Cryptographic Registry Provenance: Structural Defense Against Dependency Confusion in AI Package Ecosystems
For AI package ecosystems and software supply chains, this provides a structural defense against dependency confusion attacks where existing configuration-based defenses fail silently.
Dependency confusion attacks lack cryptographic proof of registry origin. The authors propose a cryptographic distribution provenance system with registry identity, dual-signature model, and namespace binding, showing no existing ecosystem combines all required defenses.

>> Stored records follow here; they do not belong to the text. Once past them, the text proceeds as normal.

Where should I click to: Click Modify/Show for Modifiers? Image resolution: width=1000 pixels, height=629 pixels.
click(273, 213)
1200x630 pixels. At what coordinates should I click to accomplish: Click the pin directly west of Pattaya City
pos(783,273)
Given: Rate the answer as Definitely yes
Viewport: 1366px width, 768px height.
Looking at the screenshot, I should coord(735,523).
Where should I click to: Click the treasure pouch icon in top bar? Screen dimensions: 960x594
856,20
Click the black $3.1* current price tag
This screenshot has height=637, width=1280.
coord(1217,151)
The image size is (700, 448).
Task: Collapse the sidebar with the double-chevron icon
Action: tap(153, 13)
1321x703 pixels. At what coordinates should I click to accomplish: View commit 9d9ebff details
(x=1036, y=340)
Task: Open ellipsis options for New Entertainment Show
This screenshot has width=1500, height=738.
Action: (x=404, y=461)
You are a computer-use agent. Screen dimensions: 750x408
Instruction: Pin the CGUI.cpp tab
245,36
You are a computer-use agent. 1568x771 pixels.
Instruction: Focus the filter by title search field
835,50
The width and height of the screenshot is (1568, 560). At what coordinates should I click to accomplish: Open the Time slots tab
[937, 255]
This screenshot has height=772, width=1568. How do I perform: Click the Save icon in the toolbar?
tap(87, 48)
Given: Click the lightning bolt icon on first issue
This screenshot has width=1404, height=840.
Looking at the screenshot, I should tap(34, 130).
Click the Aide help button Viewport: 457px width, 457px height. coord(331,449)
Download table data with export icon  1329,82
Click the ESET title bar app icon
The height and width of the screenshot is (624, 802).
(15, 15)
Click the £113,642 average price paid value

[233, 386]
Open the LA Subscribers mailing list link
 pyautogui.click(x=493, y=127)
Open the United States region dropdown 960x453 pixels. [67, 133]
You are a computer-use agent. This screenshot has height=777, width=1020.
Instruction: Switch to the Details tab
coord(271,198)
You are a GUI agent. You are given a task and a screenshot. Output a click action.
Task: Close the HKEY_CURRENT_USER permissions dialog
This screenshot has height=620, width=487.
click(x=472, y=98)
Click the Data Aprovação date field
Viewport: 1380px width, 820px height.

Dependency confusion attacks exploit a structural gap in software distribution: once a package is installed, there is no cryptographic proof of which registry distributed it. Every existing defense is configuration-based and fails silently when misconfigured. We present a cryptographic distribution provenance system comprising three components: (1) cryptographic registry identity, where every registry holds an Ed25519 keypair and signs every artifact it distributes; (2) a dual-signature model, where the publisher signs at packaging time and the registry countersigns at publication time; and (3) authoritative namespace binding, where consumers pin registry fingerprints and the resolver cryptographically rejects artifacts from unauthorized registries. These create three defense layers requiring simultaneous compromise for a successful attack. A comparison across eight ecosystems (npm, Cargo, Hex.pm, PyPI, Go modules, Docker/OCI, NuGet, Maven) shows no existing ecosystem combines mandatory publisher signing, cryptographic registry identity, mandatory registry countersigning, and consumer-side cryptographic enforcement. The system extends to AI-generation provenance as a signed attribute and governance-enforced dependency resolution. A case study integrates distribution provenance with a three-layer runtime governance architecture, creating a four-phase lifecycle chain with no cryptographic gaps.